(Stored data entries)

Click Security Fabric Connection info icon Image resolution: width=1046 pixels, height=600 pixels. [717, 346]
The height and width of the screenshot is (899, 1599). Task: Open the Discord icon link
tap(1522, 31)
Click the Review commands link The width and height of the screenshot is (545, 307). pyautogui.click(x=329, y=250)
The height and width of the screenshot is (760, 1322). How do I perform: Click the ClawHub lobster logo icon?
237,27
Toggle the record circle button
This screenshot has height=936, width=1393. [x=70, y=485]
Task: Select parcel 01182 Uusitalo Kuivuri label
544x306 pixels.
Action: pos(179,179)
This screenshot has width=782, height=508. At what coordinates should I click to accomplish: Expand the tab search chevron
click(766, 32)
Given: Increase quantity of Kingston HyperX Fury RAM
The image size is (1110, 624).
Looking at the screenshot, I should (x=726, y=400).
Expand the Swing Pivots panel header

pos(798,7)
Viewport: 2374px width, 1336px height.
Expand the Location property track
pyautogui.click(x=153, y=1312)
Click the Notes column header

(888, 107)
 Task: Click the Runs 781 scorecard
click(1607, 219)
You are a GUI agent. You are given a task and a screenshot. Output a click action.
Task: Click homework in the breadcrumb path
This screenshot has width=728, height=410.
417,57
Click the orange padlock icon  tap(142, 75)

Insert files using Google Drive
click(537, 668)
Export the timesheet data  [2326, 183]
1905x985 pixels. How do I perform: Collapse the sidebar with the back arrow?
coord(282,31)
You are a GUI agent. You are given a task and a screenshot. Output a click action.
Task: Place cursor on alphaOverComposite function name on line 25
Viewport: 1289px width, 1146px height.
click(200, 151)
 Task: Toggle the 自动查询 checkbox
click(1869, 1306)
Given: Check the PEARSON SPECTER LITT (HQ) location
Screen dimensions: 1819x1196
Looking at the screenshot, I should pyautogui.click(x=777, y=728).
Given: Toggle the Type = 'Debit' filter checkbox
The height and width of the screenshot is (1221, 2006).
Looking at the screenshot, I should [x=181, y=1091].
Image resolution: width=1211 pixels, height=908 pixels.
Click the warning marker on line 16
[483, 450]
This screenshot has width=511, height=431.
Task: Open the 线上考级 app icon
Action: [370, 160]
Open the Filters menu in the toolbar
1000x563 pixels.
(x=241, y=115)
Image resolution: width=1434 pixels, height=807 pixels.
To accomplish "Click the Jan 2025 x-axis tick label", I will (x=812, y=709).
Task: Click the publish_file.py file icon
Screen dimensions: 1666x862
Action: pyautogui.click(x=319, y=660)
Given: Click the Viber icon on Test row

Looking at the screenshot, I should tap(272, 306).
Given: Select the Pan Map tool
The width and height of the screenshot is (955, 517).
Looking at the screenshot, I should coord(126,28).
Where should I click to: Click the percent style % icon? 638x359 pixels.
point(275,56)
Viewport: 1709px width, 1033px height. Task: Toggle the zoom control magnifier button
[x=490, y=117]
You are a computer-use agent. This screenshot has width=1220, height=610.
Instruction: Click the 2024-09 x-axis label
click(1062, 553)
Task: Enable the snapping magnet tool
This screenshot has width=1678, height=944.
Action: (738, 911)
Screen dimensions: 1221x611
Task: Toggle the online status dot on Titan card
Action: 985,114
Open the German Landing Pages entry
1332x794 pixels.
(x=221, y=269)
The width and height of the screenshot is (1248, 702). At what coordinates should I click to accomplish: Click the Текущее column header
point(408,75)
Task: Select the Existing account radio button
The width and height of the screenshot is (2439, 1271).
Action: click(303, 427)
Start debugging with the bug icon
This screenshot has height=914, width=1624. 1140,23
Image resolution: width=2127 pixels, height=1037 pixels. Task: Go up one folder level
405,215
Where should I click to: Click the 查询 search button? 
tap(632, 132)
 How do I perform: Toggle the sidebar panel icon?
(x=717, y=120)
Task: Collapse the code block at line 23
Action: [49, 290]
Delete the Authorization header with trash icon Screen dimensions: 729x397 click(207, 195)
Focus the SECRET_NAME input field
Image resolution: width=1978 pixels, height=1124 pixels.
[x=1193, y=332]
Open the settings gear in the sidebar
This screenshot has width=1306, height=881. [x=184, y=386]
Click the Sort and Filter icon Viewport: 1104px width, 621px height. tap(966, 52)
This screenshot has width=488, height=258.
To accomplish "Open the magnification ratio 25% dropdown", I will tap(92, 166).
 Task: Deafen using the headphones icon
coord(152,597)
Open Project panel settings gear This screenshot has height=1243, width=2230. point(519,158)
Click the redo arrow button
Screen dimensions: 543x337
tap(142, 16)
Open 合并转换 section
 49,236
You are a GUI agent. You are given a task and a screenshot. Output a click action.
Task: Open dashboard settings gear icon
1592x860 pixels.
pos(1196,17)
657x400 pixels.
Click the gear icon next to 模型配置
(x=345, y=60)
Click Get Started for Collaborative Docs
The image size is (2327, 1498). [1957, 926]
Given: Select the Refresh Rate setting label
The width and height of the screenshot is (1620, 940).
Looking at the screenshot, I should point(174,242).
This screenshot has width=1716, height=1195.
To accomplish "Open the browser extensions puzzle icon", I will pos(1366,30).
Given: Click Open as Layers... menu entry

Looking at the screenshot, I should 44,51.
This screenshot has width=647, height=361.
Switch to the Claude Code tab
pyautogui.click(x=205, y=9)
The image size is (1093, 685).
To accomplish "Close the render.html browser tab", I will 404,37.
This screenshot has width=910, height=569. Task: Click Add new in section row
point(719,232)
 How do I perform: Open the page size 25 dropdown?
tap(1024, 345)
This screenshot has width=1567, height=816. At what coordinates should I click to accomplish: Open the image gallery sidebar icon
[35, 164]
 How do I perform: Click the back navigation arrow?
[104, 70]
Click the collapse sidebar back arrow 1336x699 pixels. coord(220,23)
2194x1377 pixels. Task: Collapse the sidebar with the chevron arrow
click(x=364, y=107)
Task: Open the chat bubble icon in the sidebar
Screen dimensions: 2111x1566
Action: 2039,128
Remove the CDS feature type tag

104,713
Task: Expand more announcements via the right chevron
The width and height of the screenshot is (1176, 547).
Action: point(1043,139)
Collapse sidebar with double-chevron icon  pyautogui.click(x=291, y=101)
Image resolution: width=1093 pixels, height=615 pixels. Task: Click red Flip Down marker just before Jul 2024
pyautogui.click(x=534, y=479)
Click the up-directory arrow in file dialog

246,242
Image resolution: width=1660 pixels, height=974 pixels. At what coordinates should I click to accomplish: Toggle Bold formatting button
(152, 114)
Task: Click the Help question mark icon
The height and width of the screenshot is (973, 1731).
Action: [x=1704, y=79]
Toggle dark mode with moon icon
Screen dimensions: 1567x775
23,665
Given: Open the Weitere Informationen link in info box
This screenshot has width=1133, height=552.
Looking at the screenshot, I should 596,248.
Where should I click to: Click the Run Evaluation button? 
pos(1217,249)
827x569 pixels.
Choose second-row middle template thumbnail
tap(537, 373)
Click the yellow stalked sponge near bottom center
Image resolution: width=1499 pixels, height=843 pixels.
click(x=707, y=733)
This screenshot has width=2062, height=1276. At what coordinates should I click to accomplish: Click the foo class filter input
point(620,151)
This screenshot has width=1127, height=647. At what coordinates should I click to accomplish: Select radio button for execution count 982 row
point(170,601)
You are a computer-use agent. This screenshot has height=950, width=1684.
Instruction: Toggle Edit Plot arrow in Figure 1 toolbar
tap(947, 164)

* [The task]
Wherever a line of the data above contains "computer", copy that line.

* [Response to this exercise]
You are a computer-use agent. This screenshot has width=1220, height=610.
You are a computer-use agent. This screenshot has height=950, width=1684.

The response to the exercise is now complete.